EM-001 (HBBC-EV) targets the Wnt/β-catenin pathway via specific microRNAs. It not only suppresses aberrant cell transformation but also promotes healthy lung tissue regeneration. Unlike other EVs, its unique surface profile ensures selective lung delivery, maximizing efficacy.

Chronic Obstructive Pulmonary Disease (COPD) remains a leading cause of global mortality, yet current treatments are limited to symptomatic relief and cannot restore destroyed alveolar structures.

In COPD, Lipofibroblasts (LipoFB) -essential cells that support lung stem cell (AT2) function-undergo metabolic dysfunction, which halts the lung’s natural ability to repair itself.
We developed a metabolic reprogramming strategy using Rosiglitazone to enhance the reparative potential of LipoFBs. The modified cells secrete extracellular vesicles (LipoFB-EVs) rich in the amino acid transporter LAT1.

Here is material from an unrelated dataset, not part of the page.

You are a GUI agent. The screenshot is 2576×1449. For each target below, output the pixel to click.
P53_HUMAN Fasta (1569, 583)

LAT1 expressing EVs restore leucine uptake and energy metabolism, effectively suppressing inflammation and cellular senescence while regenerating the alveolar structure by restoring AT2 stemness.
Furthermore, we have successfully achieved high LAT1 expression in EVs by introducing genes into HBBC, consistent with our EM-001 platform, and have confirmed that these engineered EVs provide equivalent enhancement of cell proliferation.

Fibroblastic foci (FF) are the “leading edge” of IPF, yet their origin has long remained a mystery. Current therapies primarily target downstream inflammation or general cell activity; they fail to address the disease’s active core—the critical transition from bronchiolization to irreversible fibrosis.

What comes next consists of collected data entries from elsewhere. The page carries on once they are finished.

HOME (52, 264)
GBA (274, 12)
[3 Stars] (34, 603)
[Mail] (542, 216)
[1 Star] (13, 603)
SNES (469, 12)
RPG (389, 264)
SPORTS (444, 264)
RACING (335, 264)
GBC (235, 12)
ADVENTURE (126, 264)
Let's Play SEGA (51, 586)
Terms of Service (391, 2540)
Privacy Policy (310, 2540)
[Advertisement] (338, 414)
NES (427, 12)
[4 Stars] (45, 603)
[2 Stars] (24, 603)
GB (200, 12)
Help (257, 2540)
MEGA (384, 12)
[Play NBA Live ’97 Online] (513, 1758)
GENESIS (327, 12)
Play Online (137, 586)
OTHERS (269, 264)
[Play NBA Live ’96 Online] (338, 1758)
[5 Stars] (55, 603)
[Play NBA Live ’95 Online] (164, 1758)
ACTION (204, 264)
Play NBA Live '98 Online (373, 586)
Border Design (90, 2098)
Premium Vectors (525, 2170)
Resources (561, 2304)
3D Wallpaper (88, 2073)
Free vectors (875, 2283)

Through integrated spatial and single-cell transcriptomics, our team identified WNT5A+CTHRC1+ myofibroblasts as the “executioner” cells of IPF. These cells form a pro-fibrotic niche by interacting with aberrant basaloid cells within both FF and dense fibrosis.

The team also pinpointed PAK2 as the master upstream regulator of these “executioner” cells and subsequently identified the PAK2 inhibitor FRAX486 as a promising candidate.

FRAX486 showed high therapeutic potential for IPF, its extreme poor solubility initially hindered the development of a viable dosage form. To overcome this, we successfully developed a nano-sized solid dispersion formulation, enabling its application as an effective inhalable drug for the lungs.

Cancer remains a life-threatening disease for which effective new treatments are still urgently needed. Our mission is to realize the full potential of extracellular vesicles (EVs) as next-generation drug delivery particles. By leveraging their unique ability to encapsulate multiple therapeutic molecules and achieve selective delivery to affected areas, we aim to create innovative and highly effective therapies.